Does Adelaide really need to jump on the growth bandwagon?

by Marion Terrill and James Ha


Published by The Adelaide Advertiser, Tuesday 2 October

Prime Minister Scott Morrison recently described Adelaide as a city “crying out” for more migration.

And it’s true – the population has grown much more slowly than the bigger capitals in recent years.

But does Adelaide really need to jump on the growth bandwagon? Is it ready for what that might entail?

With Melbourne and Sydney racing ahead at about 2 per cent growth a year since 2011, it might seem like Adelaide is getting left behind. But the city’s current growth is not unusual compared with other cities in the developed world.

Census figures show Adelaide grew at 1.1 per cent a year between 2011 and 2016 – on par with the average US or British city. Adelaide’s population is growing normally – it’s Sydney and Melbourne that are the outliers.

Slow and steady growth has its benefits – by making smart decisions now, Adelaide can be better prepared for future expansion.

Growth is good for a city. New people bring fresh ideas, add to the tax base and expand our culinary horizons. Nearly 10,000 net new migrants called Adelaide home in 2017.

And why wouldn’t they? It’s got a lot going for it: convenience, job opportunities. The vibe. Spherical, ferrous pieces of public art. But there are also forces that push people apart: congestion, crowding and competition. Rent, in particular, is higher in the city.

A growing population means more competition – for homes, jobs, schools. With four out of every five people driving to work, congestion is one of the biggest downsides of city living. But before you pack up the car and head for Port Augusta, hold up! It’s not as bad as you think.

New Grattan Institute research shows most Adelaide residents get to work within 24 minutes, and this has not changed during the past decade. Getting to work in Adelaide is even faster than in Canberra, a city with only a third as many people.

Most of us work within 10km of home. How can this be? It’s a common misconception that most work in the CBD. Only one in five jobs is in town, and this is declining. You’re more likely to work in your own suburb or the next one over.

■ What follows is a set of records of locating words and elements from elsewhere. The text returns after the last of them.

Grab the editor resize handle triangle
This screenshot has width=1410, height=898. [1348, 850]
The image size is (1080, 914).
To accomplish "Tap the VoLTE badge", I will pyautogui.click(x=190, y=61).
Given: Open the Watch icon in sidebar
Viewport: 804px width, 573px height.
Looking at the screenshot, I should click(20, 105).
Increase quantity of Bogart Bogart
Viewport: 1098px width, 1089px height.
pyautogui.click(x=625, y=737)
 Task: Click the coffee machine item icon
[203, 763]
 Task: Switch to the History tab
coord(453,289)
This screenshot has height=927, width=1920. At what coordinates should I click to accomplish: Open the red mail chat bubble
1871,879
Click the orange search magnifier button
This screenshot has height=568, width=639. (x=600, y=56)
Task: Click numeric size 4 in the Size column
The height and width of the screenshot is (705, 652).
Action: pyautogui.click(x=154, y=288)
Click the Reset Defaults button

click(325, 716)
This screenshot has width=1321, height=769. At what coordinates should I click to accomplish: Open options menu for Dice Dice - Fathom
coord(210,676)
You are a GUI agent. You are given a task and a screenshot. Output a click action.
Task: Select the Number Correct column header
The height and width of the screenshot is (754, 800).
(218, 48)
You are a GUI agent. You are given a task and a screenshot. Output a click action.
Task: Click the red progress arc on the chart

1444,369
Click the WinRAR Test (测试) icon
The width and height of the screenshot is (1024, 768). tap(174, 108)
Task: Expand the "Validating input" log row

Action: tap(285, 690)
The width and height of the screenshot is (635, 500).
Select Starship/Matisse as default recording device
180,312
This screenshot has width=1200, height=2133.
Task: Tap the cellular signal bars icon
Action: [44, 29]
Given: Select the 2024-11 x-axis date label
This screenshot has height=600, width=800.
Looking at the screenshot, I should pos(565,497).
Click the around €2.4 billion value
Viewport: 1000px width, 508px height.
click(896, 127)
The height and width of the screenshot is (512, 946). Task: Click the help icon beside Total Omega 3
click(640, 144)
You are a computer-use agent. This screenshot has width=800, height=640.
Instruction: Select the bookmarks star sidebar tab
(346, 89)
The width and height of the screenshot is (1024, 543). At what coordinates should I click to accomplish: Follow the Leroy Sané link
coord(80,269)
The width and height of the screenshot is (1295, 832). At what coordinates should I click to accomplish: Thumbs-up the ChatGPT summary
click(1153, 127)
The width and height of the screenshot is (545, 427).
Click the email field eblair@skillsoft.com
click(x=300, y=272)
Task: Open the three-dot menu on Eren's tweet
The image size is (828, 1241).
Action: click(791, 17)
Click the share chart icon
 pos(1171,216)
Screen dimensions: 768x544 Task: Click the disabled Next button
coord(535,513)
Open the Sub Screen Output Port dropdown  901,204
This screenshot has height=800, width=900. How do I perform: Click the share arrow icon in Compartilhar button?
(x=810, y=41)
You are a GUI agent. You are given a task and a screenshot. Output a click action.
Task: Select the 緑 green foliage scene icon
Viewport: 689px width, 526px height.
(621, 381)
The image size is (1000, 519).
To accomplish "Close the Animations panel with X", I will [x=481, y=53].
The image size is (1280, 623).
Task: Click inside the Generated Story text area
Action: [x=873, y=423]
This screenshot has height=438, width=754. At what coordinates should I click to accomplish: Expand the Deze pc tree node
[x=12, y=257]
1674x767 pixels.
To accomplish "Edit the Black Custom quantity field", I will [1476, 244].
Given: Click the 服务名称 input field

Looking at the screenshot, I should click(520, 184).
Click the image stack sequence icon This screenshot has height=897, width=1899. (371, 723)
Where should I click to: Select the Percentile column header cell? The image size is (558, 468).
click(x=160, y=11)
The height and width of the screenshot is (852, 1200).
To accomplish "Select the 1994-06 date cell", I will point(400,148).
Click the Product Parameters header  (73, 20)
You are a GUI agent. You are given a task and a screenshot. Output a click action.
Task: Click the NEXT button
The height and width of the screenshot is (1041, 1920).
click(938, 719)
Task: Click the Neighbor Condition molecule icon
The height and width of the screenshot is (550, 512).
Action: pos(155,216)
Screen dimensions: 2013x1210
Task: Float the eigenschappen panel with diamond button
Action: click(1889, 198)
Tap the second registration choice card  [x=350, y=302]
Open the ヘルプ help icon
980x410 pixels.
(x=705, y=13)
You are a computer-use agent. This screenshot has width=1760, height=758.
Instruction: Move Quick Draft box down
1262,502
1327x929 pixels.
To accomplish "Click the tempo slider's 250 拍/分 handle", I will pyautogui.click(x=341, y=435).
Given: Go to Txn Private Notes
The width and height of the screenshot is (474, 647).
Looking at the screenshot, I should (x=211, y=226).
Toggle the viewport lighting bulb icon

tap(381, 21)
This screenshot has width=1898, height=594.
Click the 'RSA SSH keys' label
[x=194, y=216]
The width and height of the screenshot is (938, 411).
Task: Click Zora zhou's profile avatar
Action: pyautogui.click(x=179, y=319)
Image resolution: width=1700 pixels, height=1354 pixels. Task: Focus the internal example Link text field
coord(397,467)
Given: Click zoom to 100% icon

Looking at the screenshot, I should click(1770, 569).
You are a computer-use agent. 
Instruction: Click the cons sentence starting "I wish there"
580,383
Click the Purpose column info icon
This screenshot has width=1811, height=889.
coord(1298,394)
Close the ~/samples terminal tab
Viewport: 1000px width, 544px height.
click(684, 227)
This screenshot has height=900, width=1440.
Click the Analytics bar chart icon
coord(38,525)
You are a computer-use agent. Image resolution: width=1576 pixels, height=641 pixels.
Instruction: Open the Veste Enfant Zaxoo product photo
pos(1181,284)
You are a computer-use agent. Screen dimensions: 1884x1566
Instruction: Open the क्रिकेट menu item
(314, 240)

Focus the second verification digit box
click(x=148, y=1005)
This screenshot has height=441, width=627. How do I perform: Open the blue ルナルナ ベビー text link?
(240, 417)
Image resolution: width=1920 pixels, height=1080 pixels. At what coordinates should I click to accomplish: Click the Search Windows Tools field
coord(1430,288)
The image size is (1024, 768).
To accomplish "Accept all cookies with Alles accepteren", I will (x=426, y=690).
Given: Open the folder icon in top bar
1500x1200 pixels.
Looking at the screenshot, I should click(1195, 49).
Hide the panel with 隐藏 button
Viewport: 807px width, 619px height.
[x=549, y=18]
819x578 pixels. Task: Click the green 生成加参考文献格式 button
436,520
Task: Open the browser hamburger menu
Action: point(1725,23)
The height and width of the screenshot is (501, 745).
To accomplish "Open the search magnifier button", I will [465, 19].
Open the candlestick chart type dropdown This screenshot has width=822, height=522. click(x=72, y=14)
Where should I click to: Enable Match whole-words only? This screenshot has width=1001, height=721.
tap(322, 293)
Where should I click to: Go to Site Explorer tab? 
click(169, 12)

The majority of jobs are dispersed across Adelaide, in shops, offices, schools, clinics and construction sites. And they’re becoming more dispersed – outer areas tend to gain jobs faster than inner areas. Port Adelaide, for example, has shown impressive growth. At the last Census, it accounted for 2.1 per cent of the city’s jobs, up from 1.8 per cent in 2011. Norwood, by contrast, has had the largest decline in employment, shedding around a thousand jobs.

One reason cities tend to cope well with population growth is because jobs are so spread out.

Given that this is the case in Adelaide, some policy and planning experts, including Infrastructure Aust-ralia, are keen to speed up the city’s population growth. Politicians love the idea of encouraging migrants away from the east coast to alleviate pressure on the major capitals.

From a congestion standpoint, Adelaide is an adaptive city and would probably cope with a boost in migration. But we should be level-headed about this – there’s no need to make hasty decisions.

Adelaide has high liveability, and it’s only a matter of time before the burgeoning populations of Sydney and Melbourne naturally spill over.

Some politicians are impatient for growth, and see a need to invest big in new infrastructure projects. They want to use hundreds of millions of taxpayer dollars to do this on the basis that if you build it, they will come.

But there’s little evidence to support this claim. Managing a growing city is about picking the right projects. Governments need to do due diligence to see if a project stacks up before announcing it.

Adelaide’s average population growth has been easier to manage than the bigger cities. Sensible growth creates space for sensible planning, which will minimise future growing pains while allowing us to enjoy the benefits that new people bring.